A significant restriction is the once-per-year limitation, which allows only one IRA-to-IRA rollover in any 12-month period. This limit applies to you as an individual, not each separate IRA; all of your IRAs, including Traditional, Roth, SEP, and SIMPLE IRAs, are aggregated for this rule. The 12-month period is a rolling timeframe that begins on the date you receive the distribution.
For example, if you take a distribution on June 1st and complete a rollover, you cannot perform another from any of your IRAs until June 1st of the next year. A second rollover within this window would make the distribution fully taxable.

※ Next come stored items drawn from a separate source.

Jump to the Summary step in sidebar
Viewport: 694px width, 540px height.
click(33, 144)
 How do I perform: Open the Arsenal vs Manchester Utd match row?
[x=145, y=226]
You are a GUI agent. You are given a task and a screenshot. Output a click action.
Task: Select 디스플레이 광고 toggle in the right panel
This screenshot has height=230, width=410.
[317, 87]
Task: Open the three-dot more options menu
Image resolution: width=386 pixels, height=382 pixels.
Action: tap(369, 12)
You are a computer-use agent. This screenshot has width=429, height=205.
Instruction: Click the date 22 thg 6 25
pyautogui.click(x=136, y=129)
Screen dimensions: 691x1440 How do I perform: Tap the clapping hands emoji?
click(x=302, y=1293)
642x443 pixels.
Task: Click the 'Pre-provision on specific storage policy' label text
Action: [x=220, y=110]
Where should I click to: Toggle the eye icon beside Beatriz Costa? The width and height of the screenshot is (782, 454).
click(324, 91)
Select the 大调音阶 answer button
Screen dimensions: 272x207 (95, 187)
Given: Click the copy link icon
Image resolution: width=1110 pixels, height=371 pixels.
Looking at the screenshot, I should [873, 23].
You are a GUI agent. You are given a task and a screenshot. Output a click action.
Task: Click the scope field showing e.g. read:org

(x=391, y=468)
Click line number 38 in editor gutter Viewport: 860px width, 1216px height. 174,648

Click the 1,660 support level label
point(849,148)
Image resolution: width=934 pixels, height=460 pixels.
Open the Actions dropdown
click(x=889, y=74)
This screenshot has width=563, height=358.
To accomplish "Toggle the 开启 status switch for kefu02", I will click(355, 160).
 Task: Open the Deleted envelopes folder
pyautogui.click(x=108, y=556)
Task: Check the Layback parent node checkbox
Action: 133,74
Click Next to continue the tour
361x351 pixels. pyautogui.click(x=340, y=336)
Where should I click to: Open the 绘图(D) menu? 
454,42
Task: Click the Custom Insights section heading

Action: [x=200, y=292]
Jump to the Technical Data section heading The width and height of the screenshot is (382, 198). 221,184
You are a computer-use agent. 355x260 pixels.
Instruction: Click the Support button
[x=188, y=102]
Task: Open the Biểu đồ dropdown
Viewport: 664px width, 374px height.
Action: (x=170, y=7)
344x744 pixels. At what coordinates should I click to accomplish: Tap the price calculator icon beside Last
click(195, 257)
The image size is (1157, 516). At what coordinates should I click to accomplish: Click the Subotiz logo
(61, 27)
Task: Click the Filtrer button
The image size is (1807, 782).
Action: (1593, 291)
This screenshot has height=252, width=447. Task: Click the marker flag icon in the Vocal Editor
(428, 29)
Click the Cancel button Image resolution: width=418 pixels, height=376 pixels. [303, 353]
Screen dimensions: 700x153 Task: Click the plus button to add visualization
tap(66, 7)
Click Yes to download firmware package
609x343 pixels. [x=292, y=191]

This rule does not apply to direct trustee-to-trustee transfers, where money moves between financial institutions without you taking possession of it. Rollovers from a 401(k) to an IRA and conversions from a Traditional to a Roth IRA are also exempt.
Failing to redeposit funds within the 60-day period has costly tax consequences. If you miss the deadline, the distribution is treated as taxable income for the year you received it. The withdrawn amount is added to your gross income and taxed at your ordinary income tax rate, which can push you into a higher tax bracket.
If you are under age 59½, the distribution is also generally subject to a 10% early withdrawal penalty. For example, on a $50,000 failed rollover, a person under 59½ in the 24% tax bracket could face $12,000 in federal income tax plus a $5,000 penalty.
The financial institution will report the transaction to the IRS on Form 1099-R as a standard distribution. It is your responsibility to report it as a taxable event or prove that a valid rollover occurred or that you qualify for a waiver.
The IRS may grant a waiver for a missed 60-day rollover deadline if the failure was due to circumstances beyond your reasonable control. There are two primary methods for obtaining a waiver: self-certification and requesting a private letter ruling (PLR).
Self-certification is the more accessible option if you missed the deadline for specific reasons, including:
To self-certify, you must write a letter to the receiving financial institution stating that you meet the conditions for a waiver. You must also make the rollover contribution as soon as practicable, which is within 30 days of the impediment being removed.
If your situation does not fit these reasons, you can request a private letter ruling from the IRS. This is a formal and expensive process, as the IRS charges a user fee that can exceed $10,000, and is pursued when the financial stakes are high.